1989 : Fondation du Carrefour International d’Echanges et de Pratiques Appliquées au Développement (CIEPAD) avec l'appui du Conseil général de l'Hérault : mise en place d'un " module optimisé d'installation agricole ", de programmes de sensibilisation et de formation, lancement de nombreuses actions de développement à l'étranger (Maroc, Palestine, Algérie, Tunisie, Sénégal, Togo, Bénin, Mauritanie, Pologne, Ukraine...)

1992 : Lancement du programme de réhabilitation de l'oasis de Chenini-Gabès en Tunisie.

1997-98 :  Pierre Rabhi intervient à la demande de l'ONU dans le cadre de l'élaboration de la Convention de lutte contre la désertification (CCD) et est appelé à formuler des propositions concrètes pour son application.

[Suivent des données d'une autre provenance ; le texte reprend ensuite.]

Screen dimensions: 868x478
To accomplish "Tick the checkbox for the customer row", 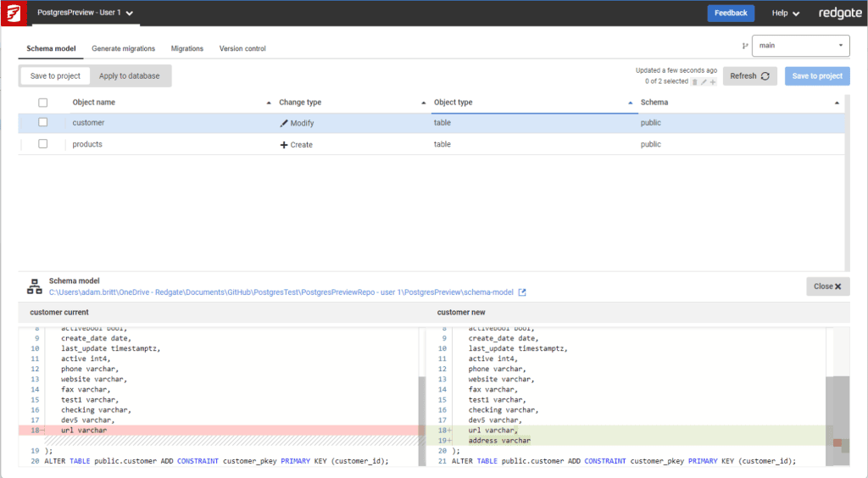I will point(42,123).
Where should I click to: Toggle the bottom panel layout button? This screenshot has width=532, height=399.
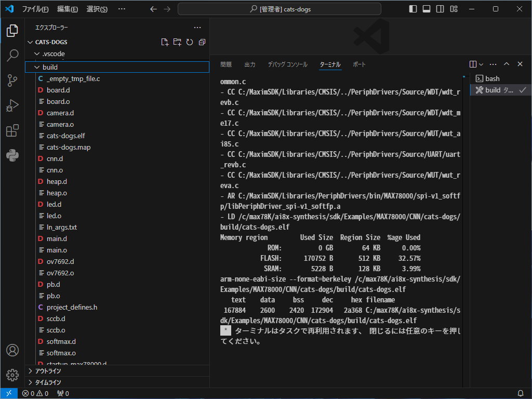coord(427,9)
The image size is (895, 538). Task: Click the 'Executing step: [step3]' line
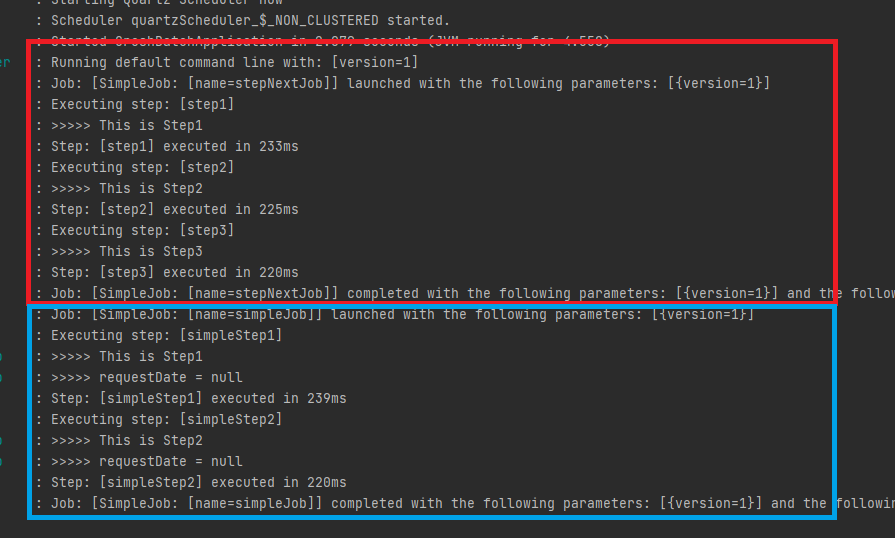[142, 230]
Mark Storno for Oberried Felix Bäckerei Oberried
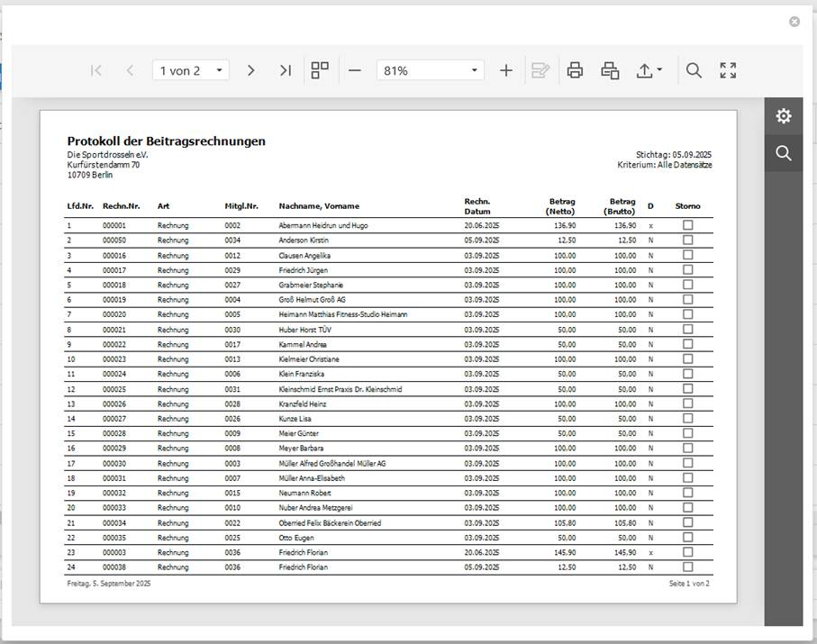This screenshot has width=817, height=644. click(688, 522)
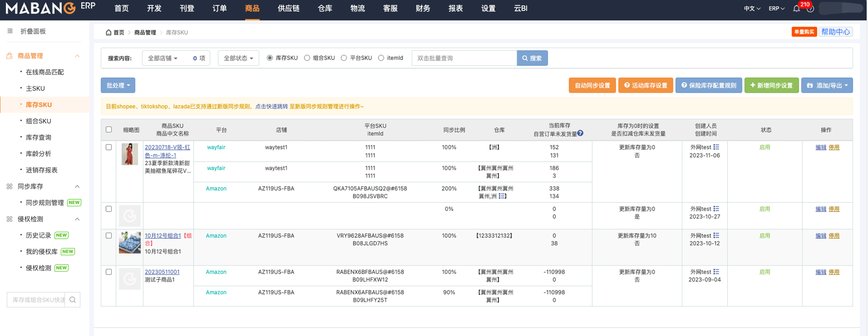Open the 全部状态 status dropdown
Image resolution: width=868 pixels, height=336 pixels.
[238, 58]
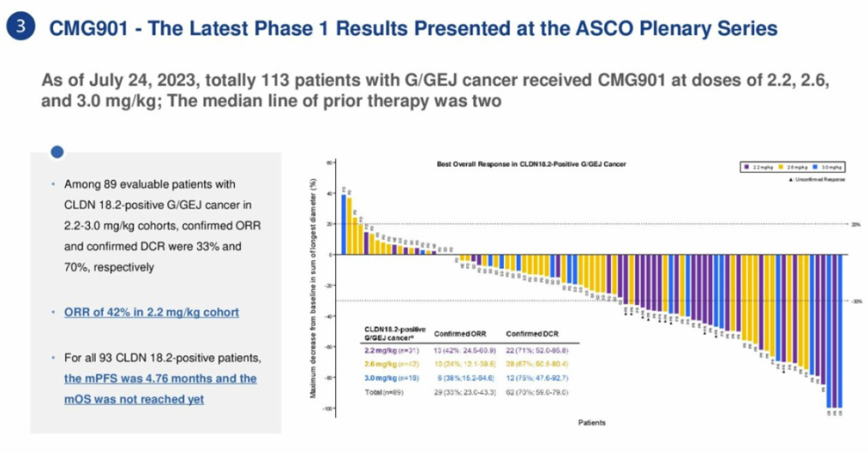Click the blue dot above the text box
The image size is (868, 453).
(x=57, y=152)
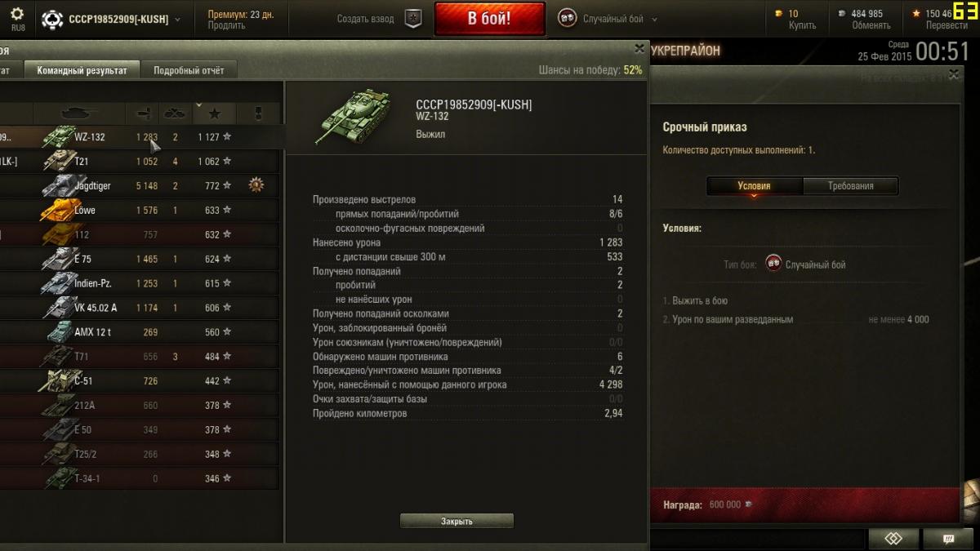The width and height of the screenshot is (980, 551).
Task: Sort by experience star column icon
Action: [x=214, y=113]
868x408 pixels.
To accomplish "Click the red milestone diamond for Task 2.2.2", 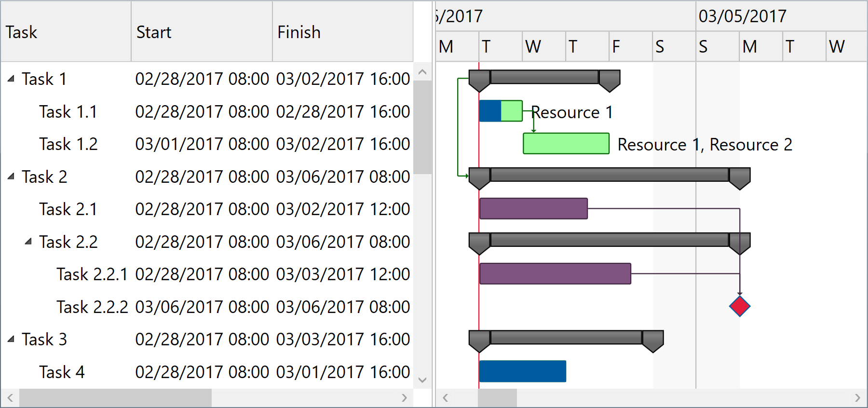I will coord(740,306).
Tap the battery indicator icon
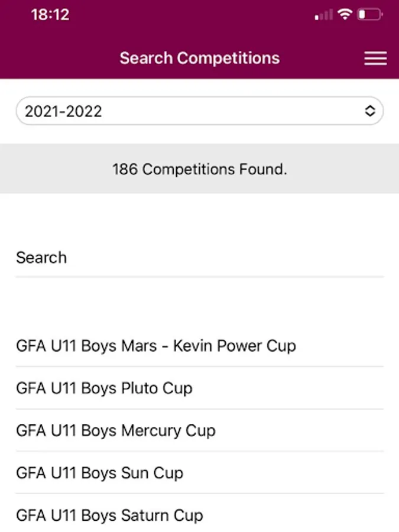This screenshot has width=399, height=532. pyautogui.click(x=369, y=15)
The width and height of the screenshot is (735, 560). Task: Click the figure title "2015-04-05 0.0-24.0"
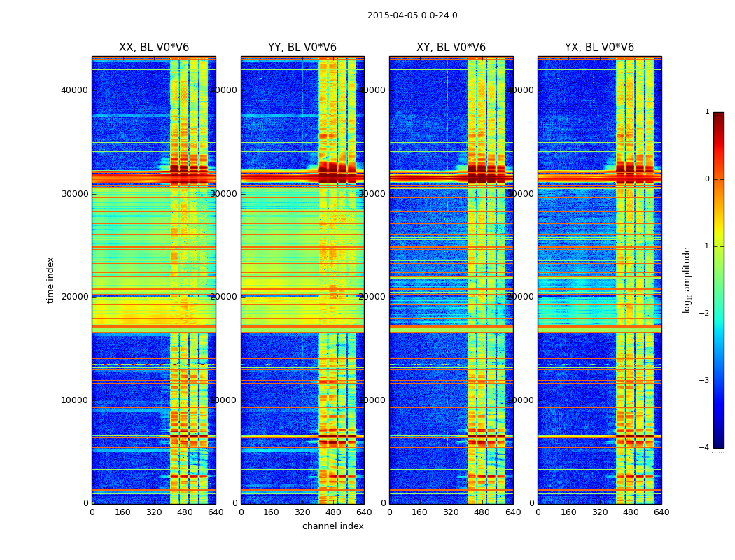pyautogui.click(x=412, y=15)
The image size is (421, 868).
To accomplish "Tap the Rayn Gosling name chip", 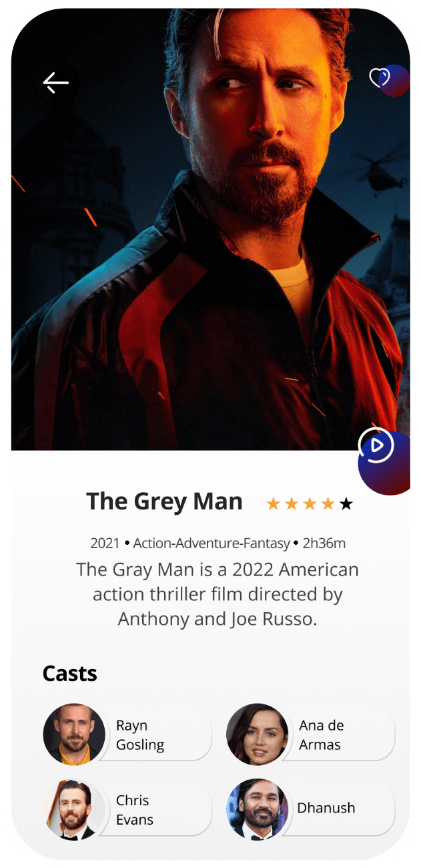I will (x=157, y=734).
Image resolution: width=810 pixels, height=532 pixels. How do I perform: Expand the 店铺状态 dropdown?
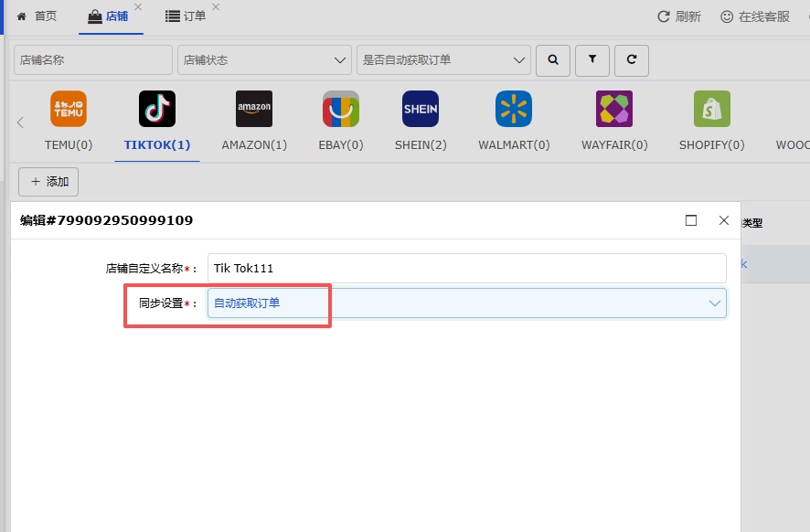(264, 60)
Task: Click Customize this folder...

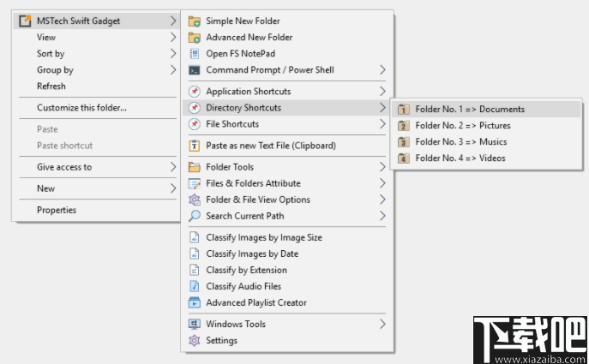Action: coord(81,108)
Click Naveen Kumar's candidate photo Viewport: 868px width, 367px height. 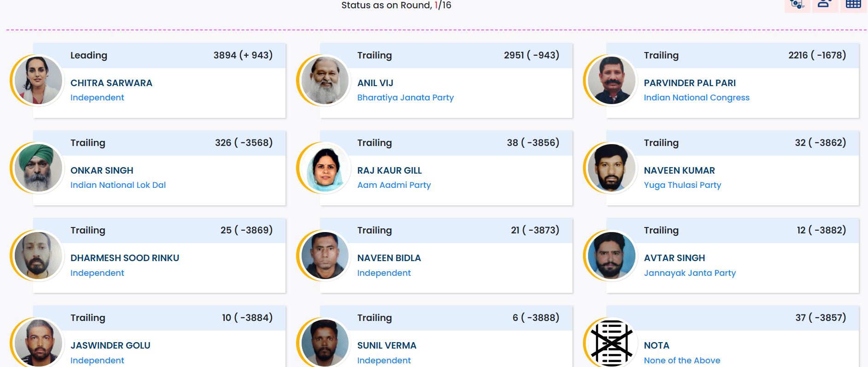(x=612, y=168)
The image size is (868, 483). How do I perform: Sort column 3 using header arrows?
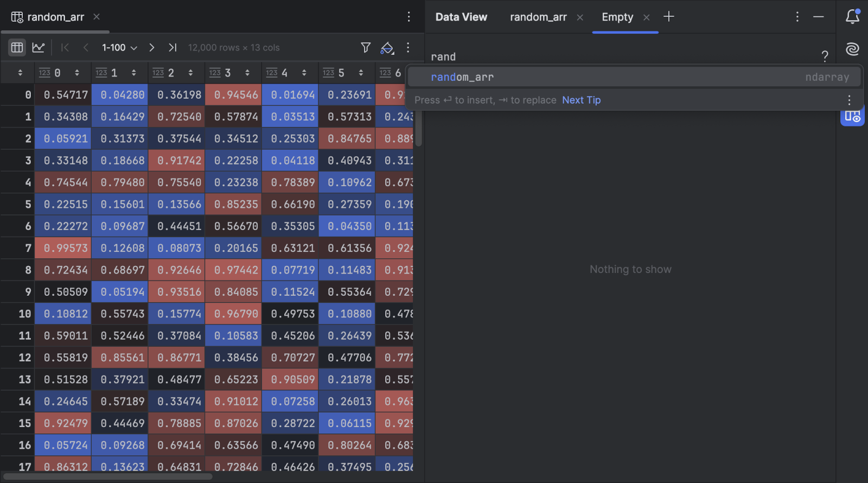[247, 73]
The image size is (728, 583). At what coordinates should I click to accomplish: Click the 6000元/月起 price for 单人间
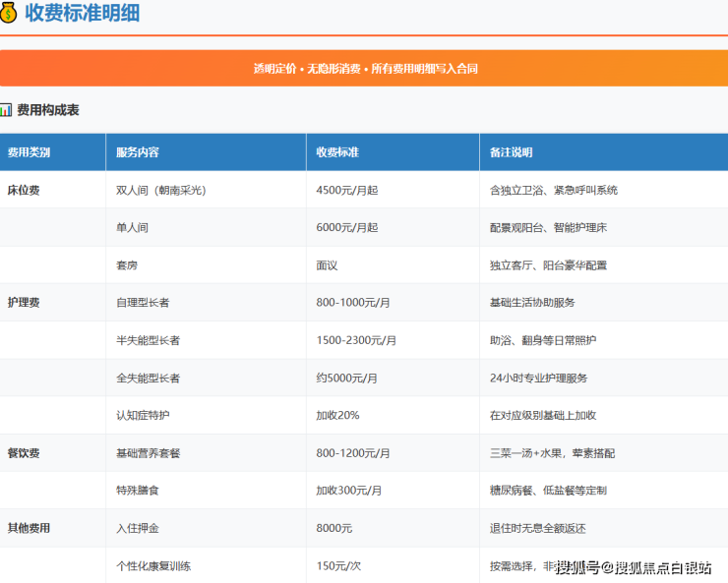(346, 227)
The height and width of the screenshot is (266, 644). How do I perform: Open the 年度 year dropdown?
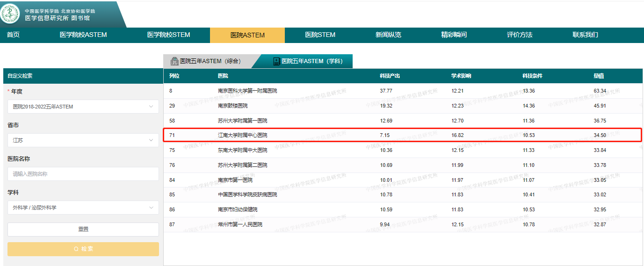tap(83, 107)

1999-2000 : Création de l'association Terre et Humanisme pour la transmission de l'éthique et de la pratique agroécologique. Installation au Mas de Beaulieu en Ardèche comme base logistique des activités et lieu de démonstration, d'expérimentation et de formation. Lancement de nouvelles actions de développement au Niger (région d'Agadez), au Mali (région de Gao) et au Maroc (Kermet BenSalem, Dar Bouaza, Taroudant).

2002 : Encouragé par de nombreux amis, Pierre Rabhi se lance dans une campagne éléctorale "non conventionnelle" en proposant de replacer l'Homme et la Nature au coeur de la logique. Sa campagne a, en très peu de temps ,suscité une mobilisation exceptionnelle, récolté la signature de nombreux élus et donné naissance à plus de 80 comités départementaux de soutien: les colibris.

2004 : Naissance du projet de création d'un centre agroécologique à la Roche / Grâne dans la Drôme, lieu d'accueil, d'hébergement et de pédagogie voué à l'écologie et porteur des valeurs de Terre et Humanisme de sa conception à sa gestion.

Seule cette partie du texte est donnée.